Given that the distribution of the PI in the focal epilepsy cohort was non-uniform, we explored the specific values of the PI on a region-by-region basis, hypothesising that the hemisphere with highest PI would be concordant with the side of the clinically determined seizure onset. In particular, we found specific brain regions within the focal networks that were statistically significant drivers of seizure-like behaviour in comparison to the control cohort. In the cohort with left focal epilepsies, we found several regions in both hemispheres that displayed a significant difference in the PI (Fig. 3, Table 2) in contrast to the control cohort. However, the region with the strongest level of significance was found in the left hemisphere. In the cohort with right focal epilepsies, we found there was one region in the right hemisphere that displayed a significant increase in the PI in contrast to the control cohort. For the cohort of generalised epilepsies, no such differences were found between PI in any region and PI in the same region in the control cohort. This was consistent with our previous observation that most regions could be engaged by the onset of seizure-like behaviour in networks from the generalised cohort. A similar analysis for the OI revealed that there were several significantly different regions for the left focal epilepsies, and the region that was most strongly different was situated on the left side. Similarly, for the subjects with right focal epilepsies, we found one region in the right hemisphere that displayed a significant increase in contrast to the control cohort. For the cohort of generalised epilepsies, no differences were found for any region, which is consistent with our previous observation that a large set of regions can initiate seizure-like behaviour in networks from the generalised cohort.

▶ [Supplied entries]

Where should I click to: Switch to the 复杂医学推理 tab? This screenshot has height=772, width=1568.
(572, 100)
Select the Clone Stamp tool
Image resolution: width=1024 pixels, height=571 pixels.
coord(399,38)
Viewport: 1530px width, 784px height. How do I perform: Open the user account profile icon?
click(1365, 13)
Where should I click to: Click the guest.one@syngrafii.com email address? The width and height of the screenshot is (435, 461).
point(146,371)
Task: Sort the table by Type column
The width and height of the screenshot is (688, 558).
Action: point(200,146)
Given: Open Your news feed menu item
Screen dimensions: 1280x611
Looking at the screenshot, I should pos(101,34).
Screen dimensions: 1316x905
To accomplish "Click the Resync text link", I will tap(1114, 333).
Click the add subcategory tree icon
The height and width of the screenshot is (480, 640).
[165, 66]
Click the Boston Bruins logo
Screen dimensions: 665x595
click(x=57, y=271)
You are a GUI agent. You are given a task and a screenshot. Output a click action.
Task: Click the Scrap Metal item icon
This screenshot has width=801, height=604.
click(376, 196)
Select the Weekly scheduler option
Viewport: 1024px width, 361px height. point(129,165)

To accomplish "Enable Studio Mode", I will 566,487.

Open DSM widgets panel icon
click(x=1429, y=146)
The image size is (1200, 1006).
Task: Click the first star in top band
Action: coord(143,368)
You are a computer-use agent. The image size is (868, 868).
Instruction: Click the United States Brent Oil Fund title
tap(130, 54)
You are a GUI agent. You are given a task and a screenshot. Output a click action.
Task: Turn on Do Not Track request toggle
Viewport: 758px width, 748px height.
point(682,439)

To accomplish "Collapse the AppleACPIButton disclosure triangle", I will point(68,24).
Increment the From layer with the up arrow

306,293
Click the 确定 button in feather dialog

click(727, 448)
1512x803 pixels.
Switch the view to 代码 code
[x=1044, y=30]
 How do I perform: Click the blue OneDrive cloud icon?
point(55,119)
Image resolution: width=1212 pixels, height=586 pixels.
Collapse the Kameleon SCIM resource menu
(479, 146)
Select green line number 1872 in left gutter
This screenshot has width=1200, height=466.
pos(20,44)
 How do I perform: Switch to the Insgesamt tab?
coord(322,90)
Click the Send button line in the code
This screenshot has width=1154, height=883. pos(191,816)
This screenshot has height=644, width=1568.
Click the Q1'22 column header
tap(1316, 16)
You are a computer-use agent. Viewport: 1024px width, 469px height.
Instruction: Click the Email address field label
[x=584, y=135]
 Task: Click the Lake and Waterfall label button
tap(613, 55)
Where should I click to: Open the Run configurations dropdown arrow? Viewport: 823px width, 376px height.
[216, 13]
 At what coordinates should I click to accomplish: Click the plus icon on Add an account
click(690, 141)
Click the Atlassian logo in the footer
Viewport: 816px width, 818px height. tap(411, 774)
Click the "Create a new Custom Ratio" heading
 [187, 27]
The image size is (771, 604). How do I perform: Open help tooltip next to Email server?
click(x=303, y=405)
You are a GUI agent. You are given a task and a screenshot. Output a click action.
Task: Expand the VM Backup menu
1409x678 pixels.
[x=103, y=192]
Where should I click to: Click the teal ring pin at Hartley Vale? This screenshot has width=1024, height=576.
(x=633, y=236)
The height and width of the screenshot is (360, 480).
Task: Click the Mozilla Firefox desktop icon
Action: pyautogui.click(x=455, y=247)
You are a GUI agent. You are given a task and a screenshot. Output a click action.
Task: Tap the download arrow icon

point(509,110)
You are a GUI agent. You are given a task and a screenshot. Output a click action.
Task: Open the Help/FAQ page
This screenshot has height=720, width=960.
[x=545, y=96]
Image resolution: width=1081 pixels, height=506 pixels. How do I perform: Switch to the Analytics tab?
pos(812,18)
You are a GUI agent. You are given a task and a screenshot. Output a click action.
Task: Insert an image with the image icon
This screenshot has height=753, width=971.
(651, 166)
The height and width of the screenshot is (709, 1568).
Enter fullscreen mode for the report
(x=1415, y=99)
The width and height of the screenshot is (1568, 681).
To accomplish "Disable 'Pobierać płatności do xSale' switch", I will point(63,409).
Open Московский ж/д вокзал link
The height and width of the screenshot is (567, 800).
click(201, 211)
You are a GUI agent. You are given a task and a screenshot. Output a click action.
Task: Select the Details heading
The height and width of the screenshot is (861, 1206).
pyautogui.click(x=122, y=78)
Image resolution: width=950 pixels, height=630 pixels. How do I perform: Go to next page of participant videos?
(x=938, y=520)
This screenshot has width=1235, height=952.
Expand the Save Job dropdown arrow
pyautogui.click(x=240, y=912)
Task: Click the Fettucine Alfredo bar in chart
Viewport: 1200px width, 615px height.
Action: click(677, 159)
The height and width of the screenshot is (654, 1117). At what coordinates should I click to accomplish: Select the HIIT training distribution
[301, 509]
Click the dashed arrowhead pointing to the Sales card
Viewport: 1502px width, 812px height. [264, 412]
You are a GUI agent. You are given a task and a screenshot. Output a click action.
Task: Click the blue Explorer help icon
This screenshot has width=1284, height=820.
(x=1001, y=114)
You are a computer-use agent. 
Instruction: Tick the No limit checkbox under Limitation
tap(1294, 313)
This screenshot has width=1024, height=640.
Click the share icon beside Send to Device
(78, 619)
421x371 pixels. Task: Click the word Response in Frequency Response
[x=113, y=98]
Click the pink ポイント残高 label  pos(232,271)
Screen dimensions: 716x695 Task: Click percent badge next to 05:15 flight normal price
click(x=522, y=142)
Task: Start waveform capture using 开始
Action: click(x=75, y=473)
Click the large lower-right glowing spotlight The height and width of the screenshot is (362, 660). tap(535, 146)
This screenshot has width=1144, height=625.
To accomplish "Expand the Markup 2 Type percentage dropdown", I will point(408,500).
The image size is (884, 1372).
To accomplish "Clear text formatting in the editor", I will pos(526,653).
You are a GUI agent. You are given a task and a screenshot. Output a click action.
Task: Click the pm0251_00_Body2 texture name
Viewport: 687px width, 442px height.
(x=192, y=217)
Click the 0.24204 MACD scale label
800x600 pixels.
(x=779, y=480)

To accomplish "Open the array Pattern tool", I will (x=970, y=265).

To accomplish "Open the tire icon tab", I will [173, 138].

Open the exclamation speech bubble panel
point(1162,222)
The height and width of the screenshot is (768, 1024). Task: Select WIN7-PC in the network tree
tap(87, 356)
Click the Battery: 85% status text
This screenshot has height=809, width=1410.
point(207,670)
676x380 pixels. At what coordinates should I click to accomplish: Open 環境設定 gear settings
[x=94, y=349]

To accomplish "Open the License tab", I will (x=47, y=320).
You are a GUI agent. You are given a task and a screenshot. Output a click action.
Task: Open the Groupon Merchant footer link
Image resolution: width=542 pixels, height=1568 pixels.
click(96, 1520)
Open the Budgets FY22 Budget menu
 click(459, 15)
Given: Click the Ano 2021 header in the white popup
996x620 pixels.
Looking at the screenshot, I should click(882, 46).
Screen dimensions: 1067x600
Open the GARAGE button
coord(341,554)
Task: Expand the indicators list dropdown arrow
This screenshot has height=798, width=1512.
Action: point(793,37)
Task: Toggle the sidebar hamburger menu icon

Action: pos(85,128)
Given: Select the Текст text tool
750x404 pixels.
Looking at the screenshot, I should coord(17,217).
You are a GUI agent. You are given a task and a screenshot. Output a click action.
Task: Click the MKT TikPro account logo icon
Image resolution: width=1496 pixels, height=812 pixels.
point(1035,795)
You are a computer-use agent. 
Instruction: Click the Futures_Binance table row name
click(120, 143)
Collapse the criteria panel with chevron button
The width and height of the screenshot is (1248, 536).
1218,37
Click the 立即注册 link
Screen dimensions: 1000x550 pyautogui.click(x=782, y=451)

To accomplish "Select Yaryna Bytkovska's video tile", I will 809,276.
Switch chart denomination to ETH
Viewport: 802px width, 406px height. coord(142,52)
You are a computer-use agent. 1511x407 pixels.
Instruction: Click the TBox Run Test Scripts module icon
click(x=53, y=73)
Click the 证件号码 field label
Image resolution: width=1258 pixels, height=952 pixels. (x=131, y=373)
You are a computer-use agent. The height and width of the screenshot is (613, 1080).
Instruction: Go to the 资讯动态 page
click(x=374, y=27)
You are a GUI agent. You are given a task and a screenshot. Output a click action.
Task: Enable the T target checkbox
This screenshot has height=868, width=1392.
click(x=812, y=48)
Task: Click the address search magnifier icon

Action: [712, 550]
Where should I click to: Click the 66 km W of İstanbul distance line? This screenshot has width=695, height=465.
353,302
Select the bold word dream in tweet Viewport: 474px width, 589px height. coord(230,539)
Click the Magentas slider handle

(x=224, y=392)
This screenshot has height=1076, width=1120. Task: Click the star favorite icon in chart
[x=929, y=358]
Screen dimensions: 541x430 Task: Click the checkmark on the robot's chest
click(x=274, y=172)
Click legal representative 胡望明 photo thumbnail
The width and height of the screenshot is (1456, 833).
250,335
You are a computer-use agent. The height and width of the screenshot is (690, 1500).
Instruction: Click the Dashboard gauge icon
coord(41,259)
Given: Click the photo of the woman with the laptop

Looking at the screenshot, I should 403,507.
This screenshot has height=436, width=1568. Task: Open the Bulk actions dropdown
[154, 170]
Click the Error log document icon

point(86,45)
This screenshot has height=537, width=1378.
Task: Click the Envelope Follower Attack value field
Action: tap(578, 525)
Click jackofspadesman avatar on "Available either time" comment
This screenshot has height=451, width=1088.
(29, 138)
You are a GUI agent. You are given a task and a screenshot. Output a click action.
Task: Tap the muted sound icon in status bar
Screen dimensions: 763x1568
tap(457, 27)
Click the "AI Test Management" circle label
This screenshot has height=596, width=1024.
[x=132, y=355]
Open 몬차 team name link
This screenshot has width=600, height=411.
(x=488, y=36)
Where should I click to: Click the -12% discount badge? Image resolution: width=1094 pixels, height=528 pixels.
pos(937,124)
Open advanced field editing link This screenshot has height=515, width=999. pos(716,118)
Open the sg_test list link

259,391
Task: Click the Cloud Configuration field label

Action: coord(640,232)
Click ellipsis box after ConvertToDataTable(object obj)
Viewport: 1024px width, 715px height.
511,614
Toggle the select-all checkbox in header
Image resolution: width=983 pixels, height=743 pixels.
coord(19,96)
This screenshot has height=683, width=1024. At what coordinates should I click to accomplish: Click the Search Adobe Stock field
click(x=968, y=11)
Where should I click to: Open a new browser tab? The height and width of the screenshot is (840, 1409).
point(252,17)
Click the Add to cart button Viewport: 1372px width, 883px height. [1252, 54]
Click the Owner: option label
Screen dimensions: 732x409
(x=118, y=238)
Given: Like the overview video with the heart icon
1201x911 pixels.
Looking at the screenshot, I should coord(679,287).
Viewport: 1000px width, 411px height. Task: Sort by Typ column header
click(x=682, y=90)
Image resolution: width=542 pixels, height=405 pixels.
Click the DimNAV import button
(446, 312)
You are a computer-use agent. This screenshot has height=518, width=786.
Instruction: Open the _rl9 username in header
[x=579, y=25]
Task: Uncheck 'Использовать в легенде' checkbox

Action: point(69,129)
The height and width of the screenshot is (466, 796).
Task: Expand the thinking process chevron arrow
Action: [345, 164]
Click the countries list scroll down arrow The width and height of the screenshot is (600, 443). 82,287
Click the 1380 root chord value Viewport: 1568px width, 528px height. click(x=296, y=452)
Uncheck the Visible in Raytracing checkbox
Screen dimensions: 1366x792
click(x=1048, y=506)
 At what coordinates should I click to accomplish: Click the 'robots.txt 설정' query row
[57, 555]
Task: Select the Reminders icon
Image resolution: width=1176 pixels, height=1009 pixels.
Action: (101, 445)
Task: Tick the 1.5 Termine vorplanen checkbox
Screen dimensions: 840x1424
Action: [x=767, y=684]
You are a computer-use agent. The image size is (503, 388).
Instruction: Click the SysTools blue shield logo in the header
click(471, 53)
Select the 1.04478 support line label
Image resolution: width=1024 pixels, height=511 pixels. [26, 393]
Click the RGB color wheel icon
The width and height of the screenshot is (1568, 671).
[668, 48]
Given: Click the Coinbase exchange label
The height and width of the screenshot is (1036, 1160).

▶ [What is being asked] Please copy out the whole excerpt on the seizure-onset analysis word for word. The rows are not needed.

▶ [Solution to the exercise]
Given that the distribution of the PI in the focal epilepsy cohort was non-uniform, we explored the specific values of the PI on a region-by-region basis, hypothesising that the hemisphere with highest PI would be concordant with the side of the clinically determined seizure onset. In particular, we found specific brain regions within the focal networks that were statistically significant drivers of seizure-like behaviour in comparison to the control cohort. In the cohort with left focal epilepsies, we found several regions in both hemispheres that displayed a significant difference in the PI (Fig. 3, Table 2) in contrast to the control cohort. However, the region with the strongest level of significance was found in the left hemisphere. In the cohort with right focal epilepsies, we found there was one region in the right hemisphere that displayed a significant increase in the PI in contrast to the control cohort. For the cohort of generalised epilepsies, no such differences were found between PI in any region and PI in the same region in the control cohort. This was consistent with our previous observation that most regions could be engaged by the onset of seizure-like behaviour in networks from the generalised cohort. A similar analysis for the OI revealed that there were several significantly different regions for the left focal epilepsies, and the region that was most strongly different was situated on the left side. Similarly, for the subjects with right focal epilepsies, we found one region in the right hemisphere that displayed a significant increase in contrast to the control cohort. For the cohort of generalised epilepsies, no differences were found for any region, which is consistent with our previous observation that a large set of regions can initiate seizure-like behaviour in networks from the generalised cohort.